Last year, our client David came to us with a dilemma we often see. His mom, Mary, had always been fiercely independent and shut down the conversation any time David tried to talk to her about making a change. She was resistant to having people in her home but needed help to manage day-to-day.
When it comes to making a major life decision — one that involves some combination of time, energy, money, or something loved, like a cherished family home — people tend to overemphasize what is being “sacrificed,” and have trouble imagining all the advantages awaiting them on the other side. We often use the metaphor of a balancing scale: until the perceived advantages outweigh the perceived risks, no action is taken.
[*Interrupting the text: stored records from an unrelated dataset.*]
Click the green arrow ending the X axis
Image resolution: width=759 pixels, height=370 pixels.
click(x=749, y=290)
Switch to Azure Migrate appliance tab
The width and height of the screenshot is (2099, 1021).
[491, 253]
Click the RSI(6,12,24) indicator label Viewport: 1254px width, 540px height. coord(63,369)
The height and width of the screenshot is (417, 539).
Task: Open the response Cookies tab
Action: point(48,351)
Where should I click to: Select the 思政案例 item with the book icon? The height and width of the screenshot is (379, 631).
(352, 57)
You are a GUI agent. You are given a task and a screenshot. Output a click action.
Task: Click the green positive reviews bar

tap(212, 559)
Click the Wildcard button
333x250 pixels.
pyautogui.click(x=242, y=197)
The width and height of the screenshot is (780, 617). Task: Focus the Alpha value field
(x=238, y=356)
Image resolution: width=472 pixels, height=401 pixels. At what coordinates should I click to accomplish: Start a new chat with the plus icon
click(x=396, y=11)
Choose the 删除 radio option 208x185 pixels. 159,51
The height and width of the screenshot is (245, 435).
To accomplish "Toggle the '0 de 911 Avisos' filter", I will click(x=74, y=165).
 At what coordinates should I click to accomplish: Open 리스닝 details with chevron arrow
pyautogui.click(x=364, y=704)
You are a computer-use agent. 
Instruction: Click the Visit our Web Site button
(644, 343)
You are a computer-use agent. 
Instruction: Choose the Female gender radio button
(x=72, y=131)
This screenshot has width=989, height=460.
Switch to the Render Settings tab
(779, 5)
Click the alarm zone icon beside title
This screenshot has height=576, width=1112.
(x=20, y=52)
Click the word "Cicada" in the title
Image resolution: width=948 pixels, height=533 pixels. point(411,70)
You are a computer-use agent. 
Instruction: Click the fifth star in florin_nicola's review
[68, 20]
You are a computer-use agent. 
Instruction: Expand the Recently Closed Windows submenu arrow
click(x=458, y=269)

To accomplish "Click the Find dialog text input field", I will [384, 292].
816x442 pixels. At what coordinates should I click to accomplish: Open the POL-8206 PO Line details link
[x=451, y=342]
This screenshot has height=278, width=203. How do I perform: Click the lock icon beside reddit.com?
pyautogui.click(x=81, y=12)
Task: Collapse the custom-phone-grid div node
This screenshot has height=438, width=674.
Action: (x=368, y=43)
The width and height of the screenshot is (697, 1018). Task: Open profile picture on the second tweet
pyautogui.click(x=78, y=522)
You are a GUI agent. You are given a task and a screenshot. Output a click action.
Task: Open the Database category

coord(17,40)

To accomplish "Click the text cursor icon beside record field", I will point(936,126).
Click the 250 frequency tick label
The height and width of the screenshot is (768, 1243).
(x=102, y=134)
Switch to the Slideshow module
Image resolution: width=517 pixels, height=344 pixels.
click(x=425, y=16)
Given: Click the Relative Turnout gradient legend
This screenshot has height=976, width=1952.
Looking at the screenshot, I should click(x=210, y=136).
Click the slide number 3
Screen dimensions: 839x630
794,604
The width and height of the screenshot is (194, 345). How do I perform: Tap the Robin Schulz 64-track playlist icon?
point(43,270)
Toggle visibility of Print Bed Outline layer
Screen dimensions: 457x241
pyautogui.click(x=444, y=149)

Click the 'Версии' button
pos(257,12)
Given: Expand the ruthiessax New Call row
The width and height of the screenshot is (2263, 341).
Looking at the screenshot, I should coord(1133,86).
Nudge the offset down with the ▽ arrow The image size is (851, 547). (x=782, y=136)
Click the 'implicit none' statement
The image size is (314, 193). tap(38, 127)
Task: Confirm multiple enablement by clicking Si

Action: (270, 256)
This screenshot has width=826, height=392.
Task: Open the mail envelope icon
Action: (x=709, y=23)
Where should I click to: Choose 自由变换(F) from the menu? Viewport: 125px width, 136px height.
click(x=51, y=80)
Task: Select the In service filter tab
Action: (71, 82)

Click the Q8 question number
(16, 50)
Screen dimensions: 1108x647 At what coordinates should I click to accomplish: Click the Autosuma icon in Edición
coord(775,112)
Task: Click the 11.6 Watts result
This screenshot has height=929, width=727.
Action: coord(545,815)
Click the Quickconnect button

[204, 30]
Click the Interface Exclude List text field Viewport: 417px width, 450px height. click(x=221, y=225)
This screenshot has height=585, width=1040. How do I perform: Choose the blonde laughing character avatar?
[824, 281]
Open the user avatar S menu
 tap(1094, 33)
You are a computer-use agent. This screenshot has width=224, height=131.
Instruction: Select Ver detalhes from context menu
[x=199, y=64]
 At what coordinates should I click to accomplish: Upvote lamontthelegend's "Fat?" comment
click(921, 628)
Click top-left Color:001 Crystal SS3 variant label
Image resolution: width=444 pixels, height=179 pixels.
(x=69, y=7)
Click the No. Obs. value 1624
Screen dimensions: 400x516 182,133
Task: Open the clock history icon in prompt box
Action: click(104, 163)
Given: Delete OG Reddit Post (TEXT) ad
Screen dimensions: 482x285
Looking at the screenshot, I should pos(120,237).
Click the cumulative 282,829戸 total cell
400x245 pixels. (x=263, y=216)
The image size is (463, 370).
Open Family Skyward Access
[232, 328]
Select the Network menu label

And so we made a suggestion for Mary. Why not try a short-term stay at an assisted living? She could rent an apartment with support for the winter months, easing David’s concerns about her safety and giving her a glimpse of this lifestyle.
Mary agreed. After two months in the assisted living, she loved it so much (as we had expected) that she decided to move there permanently. She found that she actually had greater independence and was enjoying life more without the burden of maintaining her home. She became eager to embrace and enter this new life chapter.
Sampling an Assisted Living Community
In the world of assisted living communities, the concept of a “respite stay” has been around for a long time. Traditionally, these were intended as a way to provide rest for an at-home caregiver by having the older adult come and live in the community on a short-term basis.
Maybe the caregiver’s spouse was having surgery, or a daughter across the country was about to give birth. Whatever the specifics, a respite stay allows the caregiver to temporarily turn his or her attention elsewhere, knowing that the older adult in their life will be well taken care of. Respite apartments in assisted living communities are fully furnished, making it easy for someone to move in quickly and temporarily.
While respite stays as described above still occur on a regular basis, in recent years, short-term stays for people who simply want to “try out” a community have become popular.
Not surprisingly, many older adults are reluctant to move from their homes. That’s where a trial stay can make a big difference. Here, the older adult has a chance to really experience (and enjoy!) what life can be like when meals and activities are provided, cleaning and maintenance is taken care of, and new friends are just a few steps away. Also, people are much more willing to go if the pressure of a permanent commitment is removed.
The truth is, though, as in Mary’s case, “going back home” rarely happens; the vast majority of the time, people convert to permanent residence. Once experienced, the benefits and many comforts of life in an assisted living are hard to give up.
Respite and trial stays are offered at almost all assisted living communities, pending availability. Every community is different, but it is common for a trial stay to have a 30-day minimum.
If the older adult in your life is not yet ready to commit to moving into an assisted living permanently, but you have found them an available apartment, a winter stay is a great option.
It will get them through the harsher months safely and help them see, firsthand, how an assisted living is an opportunity for a better quality of life.